The study was just published in the journal Environmental Research Letters.
“Most studies focus on the direct effects of inundation,” said lead author Nadia Seeteram, a postdoctoral researcher at Columbia University’s Lamont-Doherty Earth Observatory. “Here, we were able to look at flooding on a very granular level, and add in other vulnerabilities.”
The study combines building-by-building projections of flooding caused by direct sea-level rise, rainfall or storm surge with fine-grained demographic data to determine how residents will be affected. Along with flood maps, the researchers used U.S. Census Bureau data to chart economic and social factors that would make people more or less vulnerable, including age, race, level of education, income and status of employment, and whether they owned or rented their homes, among other measures. They then divided the population into four categories.
With a one-meter sea-level increase—a middle-of-the-road scenario for the end of this century—56 percent of the population, primarily on higher ground, could face pressures to relocate, they say. The researchers call these people “displaced.”
The next largest group they labeled the “trapped”—some 19 percent of the population, living in chronically flooded territory, but without the means to flee to safer nearby ground. About another 19 percent would be “stable,” according to the researchers—living in areas not prone to flooding and able to remain there. Just 7 percent—basically the wealthiest, which the researchers labeled as “migrating”—would be directly exposed to flooding in waterfront or low-lying areas, but able to move to safer spots within the metro area.
Not surprisingly, the study says that if sea levels rise even more than a meter, direct flooding, not economic pressures, will become the dominant force affecting residents. At two meters—fairly high amid the current range of estimates, but not out of the question—about 55 percent of the population will be directly inundated through a combination of high sea level and, to an increasing extent, rainfall. Under this scenario, 49 percent of the population would become trapped, and 25 percent displaced. Only 8 percent would be classified as stable.
“This is where it gets to be more drastic, more existential,” said Seeteram, who did much of the research during her Ph.D. studies at Florida International University. In either scenario, she said, the results would include potential depopulation of the area and devaluation of flooded properties, as people flee to safer inland regions. This could make it increasingly difficult for authorities to collect taxes to fund adaptations of infrastructure to keep the ocean at bay—a circular process that could send Miami-Dade into an increasingly dire downward spiral, both physical and fiscal.
The study does not look at how many people are currently being affected by flooding, either directly or indirectly. But floods have already become a routine part of life, as monthly peaks in tides percolate up through the sewers during so-called sunny day flooding, and rain with nowhere to drain pools in streets. The kind of flash flooding in New York City that made big news after a big storm at the end of September would be viewed as just another day in parts of Miami during the May-October wet season, said Seeteram. A still unpublished survey by Seeteram and colleagues indicates that nearly three quarters of Miamians say they have been personally affected by flooding from rainfall in one way or another.
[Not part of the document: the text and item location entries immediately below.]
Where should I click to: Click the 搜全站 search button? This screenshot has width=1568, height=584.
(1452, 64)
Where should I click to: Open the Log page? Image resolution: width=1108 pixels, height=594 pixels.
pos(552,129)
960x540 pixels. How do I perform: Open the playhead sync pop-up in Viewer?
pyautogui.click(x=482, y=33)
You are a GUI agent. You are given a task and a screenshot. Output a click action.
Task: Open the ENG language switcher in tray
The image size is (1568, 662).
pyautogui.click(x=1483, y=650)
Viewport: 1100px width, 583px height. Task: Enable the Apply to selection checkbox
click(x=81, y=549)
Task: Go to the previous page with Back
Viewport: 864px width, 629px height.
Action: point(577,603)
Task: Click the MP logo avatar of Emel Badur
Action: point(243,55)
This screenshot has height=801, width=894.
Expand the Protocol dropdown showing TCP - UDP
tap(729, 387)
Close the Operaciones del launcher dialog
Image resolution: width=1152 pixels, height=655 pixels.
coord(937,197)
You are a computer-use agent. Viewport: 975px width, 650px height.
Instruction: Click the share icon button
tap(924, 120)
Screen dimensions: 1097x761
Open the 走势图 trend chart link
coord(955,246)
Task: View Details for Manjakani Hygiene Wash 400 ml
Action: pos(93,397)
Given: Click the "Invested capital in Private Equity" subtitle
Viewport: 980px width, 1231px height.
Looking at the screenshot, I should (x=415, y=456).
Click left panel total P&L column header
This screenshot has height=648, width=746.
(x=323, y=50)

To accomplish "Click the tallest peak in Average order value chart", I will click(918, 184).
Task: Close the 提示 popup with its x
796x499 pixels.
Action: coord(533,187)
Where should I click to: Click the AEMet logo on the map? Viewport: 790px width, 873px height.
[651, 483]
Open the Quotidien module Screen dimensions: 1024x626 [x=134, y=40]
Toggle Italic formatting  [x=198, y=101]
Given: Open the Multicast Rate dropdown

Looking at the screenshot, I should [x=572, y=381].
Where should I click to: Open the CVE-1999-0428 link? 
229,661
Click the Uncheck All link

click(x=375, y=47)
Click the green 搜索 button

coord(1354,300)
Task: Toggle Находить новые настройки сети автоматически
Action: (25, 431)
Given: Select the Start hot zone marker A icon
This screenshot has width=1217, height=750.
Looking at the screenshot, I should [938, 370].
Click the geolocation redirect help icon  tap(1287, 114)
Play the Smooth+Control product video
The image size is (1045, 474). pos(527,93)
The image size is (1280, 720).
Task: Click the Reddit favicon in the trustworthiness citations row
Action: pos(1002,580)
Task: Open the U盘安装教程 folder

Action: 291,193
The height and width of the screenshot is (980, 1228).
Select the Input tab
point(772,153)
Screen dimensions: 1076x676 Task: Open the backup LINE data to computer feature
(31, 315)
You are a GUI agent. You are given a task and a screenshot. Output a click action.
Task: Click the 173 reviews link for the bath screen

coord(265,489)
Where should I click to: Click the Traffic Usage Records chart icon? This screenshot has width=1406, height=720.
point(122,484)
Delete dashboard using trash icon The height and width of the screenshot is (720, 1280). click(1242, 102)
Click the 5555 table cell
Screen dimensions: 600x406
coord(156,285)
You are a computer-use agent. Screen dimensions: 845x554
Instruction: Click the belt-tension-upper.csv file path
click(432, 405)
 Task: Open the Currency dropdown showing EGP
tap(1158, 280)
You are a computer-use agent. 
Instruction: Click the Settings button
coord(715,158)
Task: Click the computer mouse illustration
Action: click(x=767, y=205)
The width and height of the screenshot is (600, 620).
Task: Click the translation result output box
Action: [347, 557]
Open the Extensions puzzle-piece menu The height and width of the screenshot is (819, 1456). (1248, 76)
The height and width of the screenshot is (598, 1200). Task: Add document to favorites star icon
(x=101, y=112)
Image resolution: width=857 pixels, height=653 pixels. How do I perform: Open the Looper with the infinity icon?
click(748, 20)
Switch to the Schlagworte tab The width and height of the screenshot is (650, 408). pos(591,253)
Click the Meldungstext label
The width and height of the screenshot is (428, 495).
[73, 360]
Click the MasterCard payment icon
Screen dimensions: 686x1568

There are also some indications that so-called climate gentrification—the displacement of lower-income people from higher-elevation areas predicted by the study—is already taking place. For instance, in the last few years, the Little Haiti neighborhood, a relatively lofty 10 feet above sea level, has seen a sudden surge in development and property values, worrying the largely Black residents that they may not be able to remain.
Study coauthor Katharine Mach of the University of Miami said there is ” a great, raging debate” about whether climate gentrification is underway. “I suspect it is already happening,” she said. However, she said, at least for now, other factors may be playing larger roles in rapidly shifting real-estate values, including longtime pro-development policies and what she calls “real-estate tourism,” with speculators snapping up relatively inexpensive properties in a still booming region. “The question is, what fraction [of rising prices] can you put on climate?” she said. She pointed out that real-estate prices are also going up in low-lying and waterfront areas, but not as fast as in less flood-prone areas—one possible indicator that predicted sea-level rise is playing a role in buyers’ decisions.
Seteeram said the projections in the new study may not necessarily come to pass, at least with lower estimates of sea-level rise; it depends on how the metro area confronts the problems in coming years. If it revamps infrastructure to lessen flooding and takes other measures, that could blunt the effects, she said. “We could see different kinds of housing development, to make the population denser in some areas, or more climate resilient. But then you would have to see what the intersection would be with affordability for a lot of people.”
The other authors of the study are Kevin Ash of the University of Florida, Gainesville, and Brett Sanders and Jochen Schubert of the University of California, Irvine.